Ten years and several close calls later, the group remains convinced that it will. Gordon thinks that the current era of minority government, with all of its dramas and public dysfunction, may present Fair Vote with its moment. Proportional representation forces parties to work together; when no one can win an outright majority, the major concern shifts from gaining an edge over the opposition to determining allies and how best to cooperate.
Stephen Harper’s Conservatives would have us believe that coalitions don’t work: the governments of Israel and Italy, which suffer the strains of shifty and ill-advised allegiances and powerful extremist factions, are held up in terrifying example. But you could just as easily blame the dysfunctional politics of Zimbabwe on their firstpast-the-post electoral system, and it would be equally specious. The political culture of a country is not soley a product of the voting system it uses.

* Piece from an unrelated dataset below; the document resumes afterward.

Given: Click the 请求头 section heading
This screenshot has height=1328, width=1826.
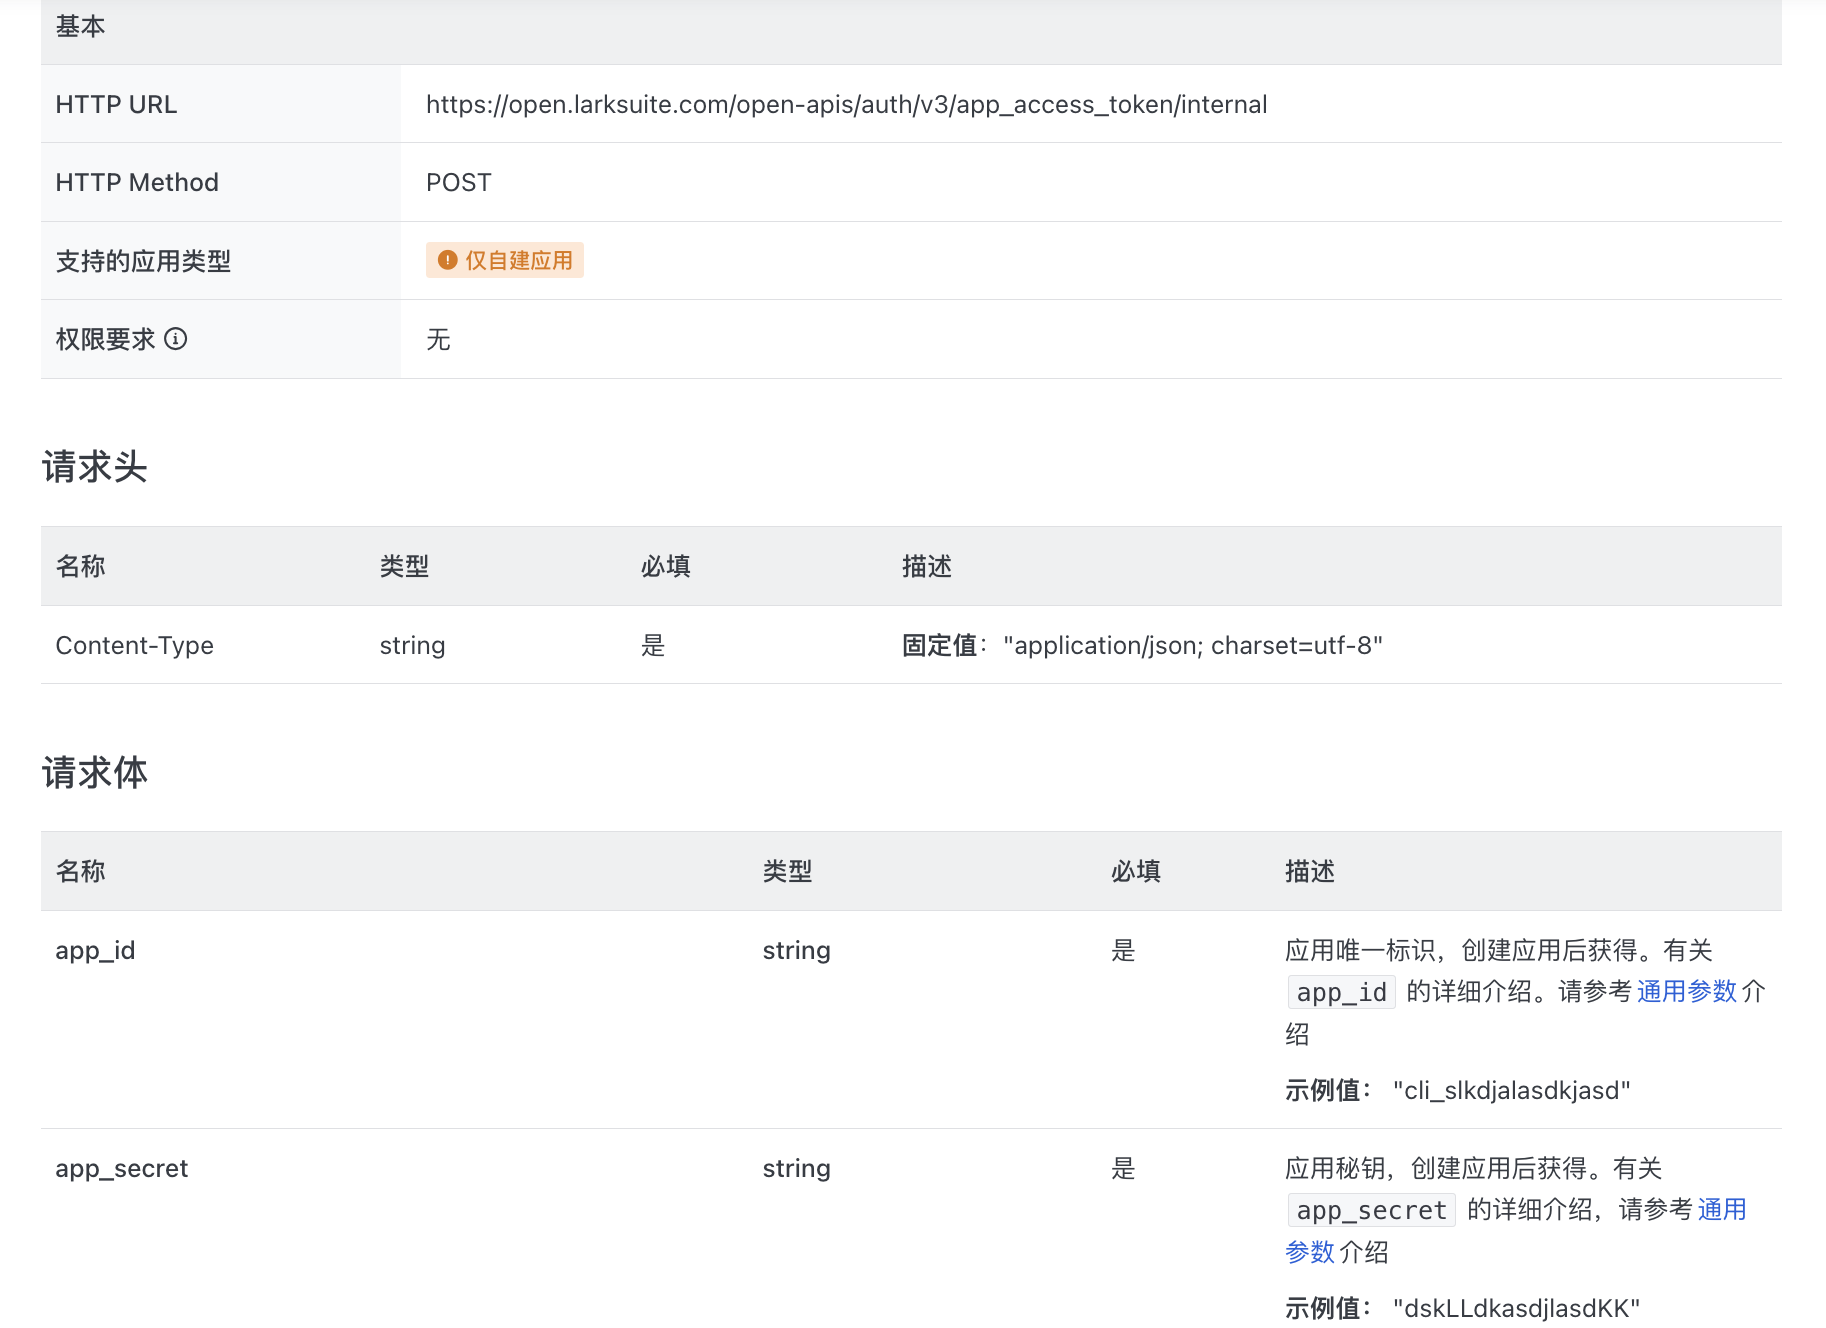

In Canada, meanwhile, it’s become very obvious that our parties would rather one-up each other than work together for the public good. The current system compels combative behaviour, a problem that, war-ravaged and corrupt countries aside, proportional representation naturally amends by encouraging cooperation. The prime minister has presented coalitions as undemocratic, says Bergerud, but what many people don’t understand is that “it is quite legitimate and proper for parties to work together to form a government, and that it happens on a regular basis in Europe.”
In April, Environics released the results of a poll on public support for proportional representation, showing that 62 percent of Canadians are in favour of adopting the system for elections. “On the idea of fair voting, Canadians are there, always have been there, will be there,” says Gordon forcefully.

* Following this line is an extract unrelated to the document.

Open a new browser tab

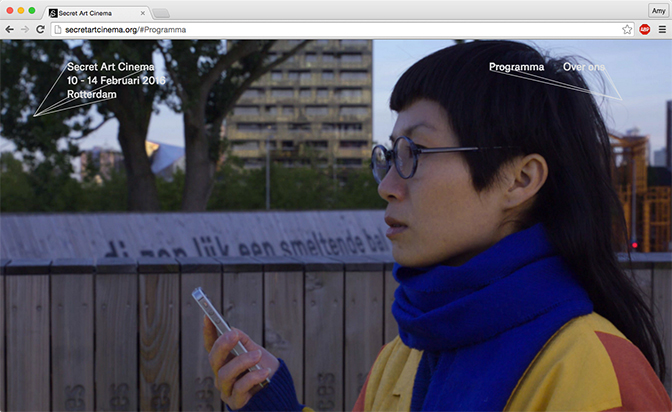pos(161,13)
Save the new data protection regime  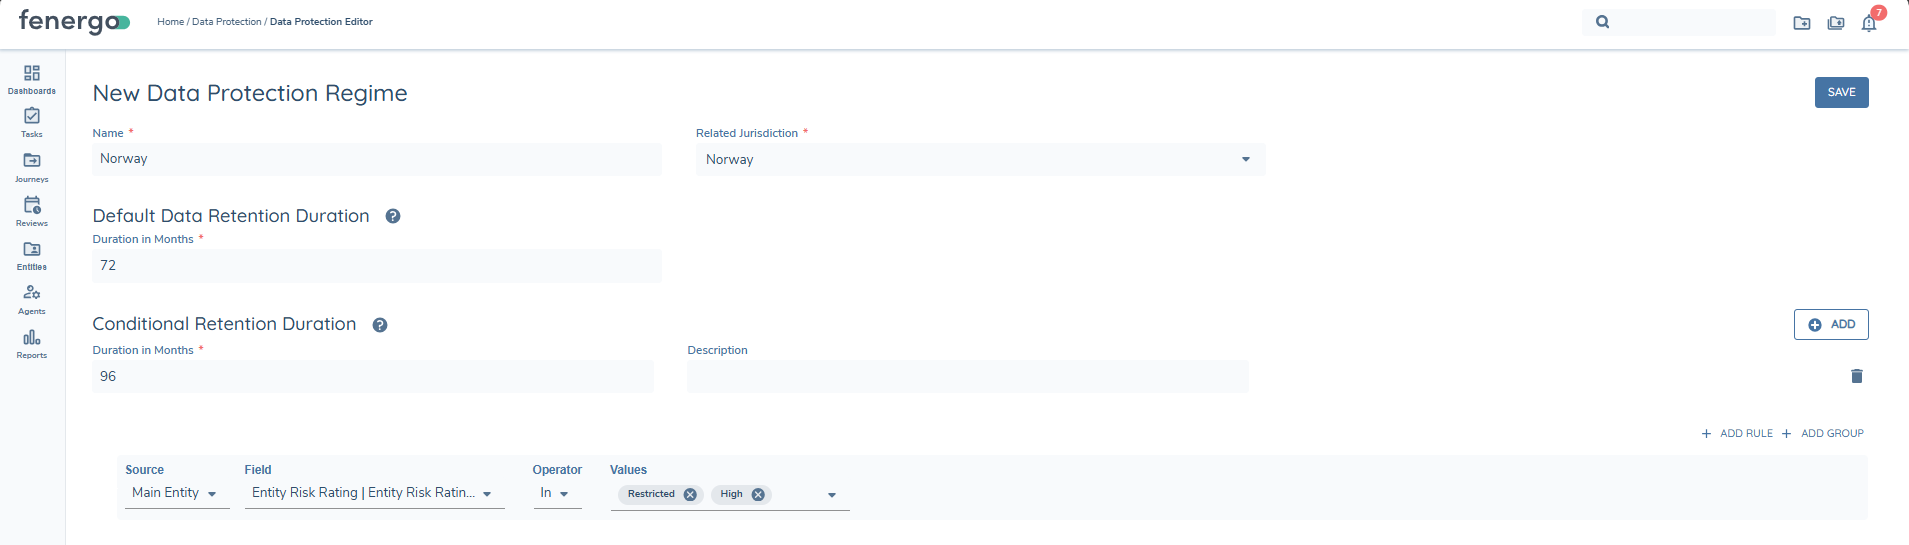point(1841,92)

Fine—but getting the issue on the political agenda is another matter. I ask how he sees it happening. He lists several possibilities, but then slowly qualifies each one in turn: the NDP could demand it in exchange for supporting the Liberals in government (but that won’t happen with the current configuration of seats); Britain could reform, thus paving the way for Canada to do the same (but the movement there is very much up in the air); the Supreme Court of Canada could rule first-past-the-post unconstitutional—a Quebec court case to that effect is currently winding its way through the courts (but it’s a long shot).
Gordon pauses. His voice has grown progressively shakier. He knows how it sounds and what he’s up against. In the end, he speaks of serendipity. Large-scale social change, he says, is ultimately effected only when “unexpected events, completely outside of your control, come together at a particular moment in history and allow big change to happen.”
In other words, he’s waiting on a miracle. He acknowledges that it’s a hard thing to mobilize people around.
Whether or not electoral reform ever comes to this country, the fact is that democracy is a people’s concern. The government has proven its lack of interest. Canadians will have to demand it—and Gordon believes that they will, once they understand what they stand to gain. We are living with a system under which 900,000 people can vote for the Green Party and get no representation, but 800,000 Conservatives in Alberta alone can elect 27 Conservative MPs. That’s not a truly representative democracy, and Fair Vote wants to make sure we know that, at the very least.
“Fair Vote Canada is going to continue to do what it’s always done,” Gordon says, rallying: “outreach, trying to mobilize as many people as possible from all points on the political spectrum to appreciate how fundamentally important it is for the issues that you’re passionate about, and for your own quality of life, the community, the quality of environmental life, how fundamentally important it is to you to make sure that we have a democratically elected Parliament.”
He pauses, and then twists the knife. “Which you’ve probably never experienced.”